Agora, Goldman e seus colegas da Faculdade de Filosofia, Ciências e Letras de Ribeirão Preto (USP), da Universidade Federal de São Paulo (Unifesp), da Universidade de Mogi das Cruzes (UMC) e da Universidade do Vale do Paraíba (Univap) aguardam financiamento para a segunda parte do trabalho -que vai avaliar, entre outras coisas, quais são os genes envolvidos na maior ou menor capacidade do fungo de causar uma doença grave e quais genes estão efetivamente "ligados" durante a infecção.
Depois de terem catalogado todos os genes ativos do organismo, os pesquisadores também pretendem começar a transcrever o DNA completo do fungo, letra a letra, da mesma forma como foi feito o sequenciamento do genoma humano, para saber em detalhes como o parasita funciona. Isso é necessário porque as partes do DNA de um organismo que não codificam genes (geralmente referidas como "junk-DNA", ou "DNA-lixo") parecem ter funções importantes de regulação da ativação e desativação dos genes que ainda são desconhecidas.
Para o primeiro trabalho de sequenciamento, o grupo contou com aproximadamente US$ 25 mil e R$ 45 mil, da Fapesp (Fundação de Amparo à Pesquisa do Estado de São Paulo) e do Pronex-MCT (Programa de Núcleos de Excelência, Ministério da Ciência e Tecnologia).

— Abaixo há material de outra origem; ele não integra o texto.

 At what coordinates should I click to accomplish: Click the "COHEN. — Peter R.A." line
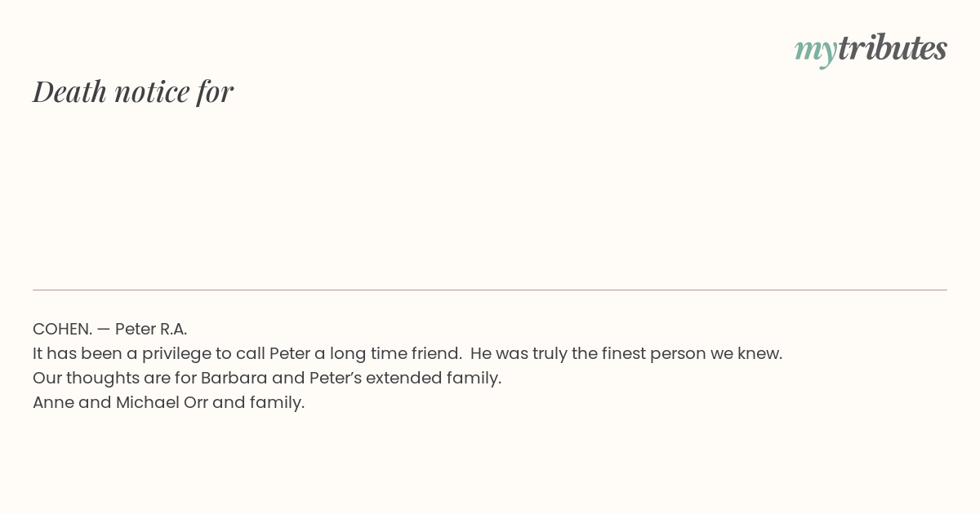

Essa segunda fase do projeto, prevista para durar quatro anos, deve sair mais salgada: o pedido de financiamento feito à Fapesp foi de R$ 1,5 milhão. Com a crise orçamentária da fundação, disparada pela desvalorização do real no fim do primeiro semestre, o P. brasiliensis pode ter de esperar para ter seus segredos completamente revelados.

Chip de DNA
O Paracoccidioides é um mal de áreas rurais. Acredita-se que a frequência da infecção tenha a ver com o aumento do desmatamento nessas regiões. Quando infecta humanos, ele assume a forma de uma levedura, assim como um outro fungo comum entre humanos -Candida albicans, causadora da candidíase- e provoca uma síndrome pulmonar que pode levar à morte.
A segunda etapa do trabalho de decifração do parasita consiste em descobrir como funcionam os genes que o tornam perigoso.
Para isso, sequências genéticas retiradas do fungo em diversos estágios da infecção deverão ser inseridas em chips de DNA, pequenas placas de vidro nas quais se depositam trechos de DNA conhecidos. Quando a sequência que se deposita na placa "casa" com a sequência que está lá, os cientistas sabem que aquele gene específico está ativo naquela etapa particular da doença.

Tiro ao alvo
"Conhecendo os genes que estão ativos na infecção, você pode ter alvos para medicamentos contra o fungo", disse Goldman. Isso também é importante para identificar as cepas (linhagens) mais agressivas do P. brasiliensis.
Outro teste que deverá ser feito na segunda parte da pesquisa é a infecção de cobaias, para observar como o parasita interage com os genes do hospedeiro.
"O P. brasiliensis não é um organismo inteiramente oportunista, ou seja, ele ataca quem tem um sistema imunológico intacto. Precisamos entender a biologia do hospedeiro e da doença", afirma Goldman.